Mr. Wadell: No, I mean even in the physical realm. I cannot at this moment conceive what it is like, say, to be in Sydney, in many cities in the world. There are many things, many bits of knowledge which I cannot have. I cannot be everywhere at once. I am here now. I do not even know what is happening in the place from which I have come.

Prabhupāda: Yes.

Mr. Wadell: And I must accept that. It is a . . . I cannot be certain about that. Would you not agree?

Prabhupāda: But if there is a process . . . suppose you are not in Sydney, but if there is a radio message from Sydney, how do you accept it?

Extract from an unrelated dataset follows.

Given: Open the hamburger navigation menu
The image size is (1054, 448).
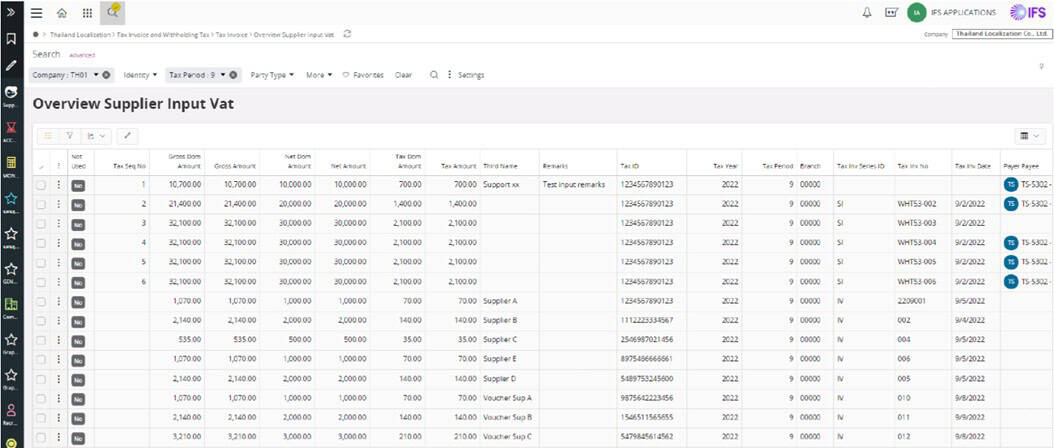Looking at the screenshot, I should click(x=37, y=13).
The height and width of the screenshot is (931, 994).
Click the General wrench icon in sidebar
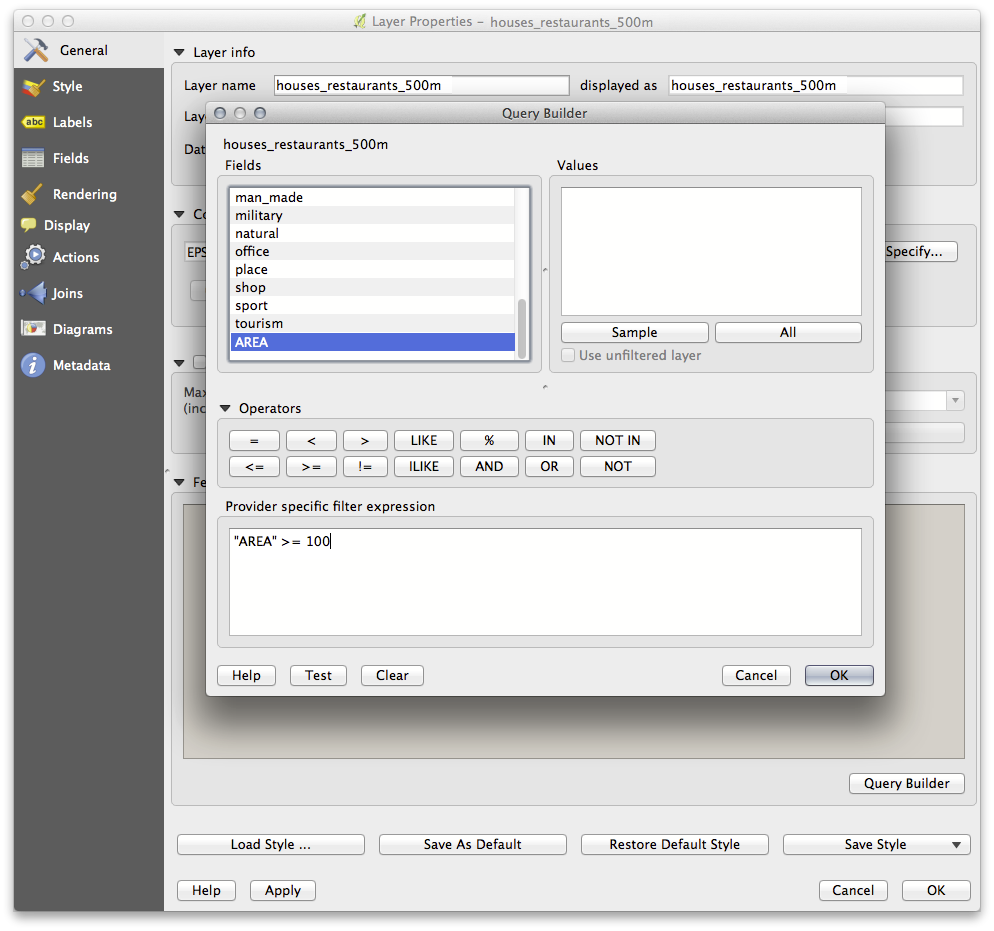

Mr. Wadell: Oh, well, I'd believe it.

Prabhupāda: Then that is a question of belief.

Mr. Wadell: But that is not . . . belief is not quite the same thing as . . .

Prabhupāda: No, that is not belief; that is fact. Suppose a radio message is coming from Sydney, we accept it—fact—although I am not in Sydney. So it is a question of process, how to receive the message. If the process is perfect, then the message is perfect.

Mr. Wadell: But one has to believe the process is perfect as well.

Prabhupāda: Yes, if the process is perfect, one has to believe, one has to believe. Just like I will give you one example: Nobody knows who is his father, neither it is possible to know one's father by speculation. But there is a process. If you ask your mother, and if she: "This gentleman is your father," you accept the process and you get the perfect knowledge.

Mr. Wadell: One could look like one's brother. (laughs)

Prabhupāda: Eh?

Mr. Wadell: One could look very like one's brother.

Prabhupāda: What? I do not follow. What is . . .?

Mr. Wadell: You do not understand.

Śyāmasundara: Say it again.

Mr. Wadell: I have a brother . . .

Prabhupāda: Brother, yes.

Mr. Wadell: . . . who is very like me, and, well, this helps me to believe that I know who my father was.

Prabhupāda: No.

Mr. Wadell: In one sense.

Prabhupāda: That is another thing. Because one gentleman resembles your features, you think that he is your brother, that is another thing. But here the process that if you want to know who is your father, the process is that it should be known through the mother. There is no other process. It is not that suggestion: because somebody resembles my face, he is my father. Not like that. It is the perfect process.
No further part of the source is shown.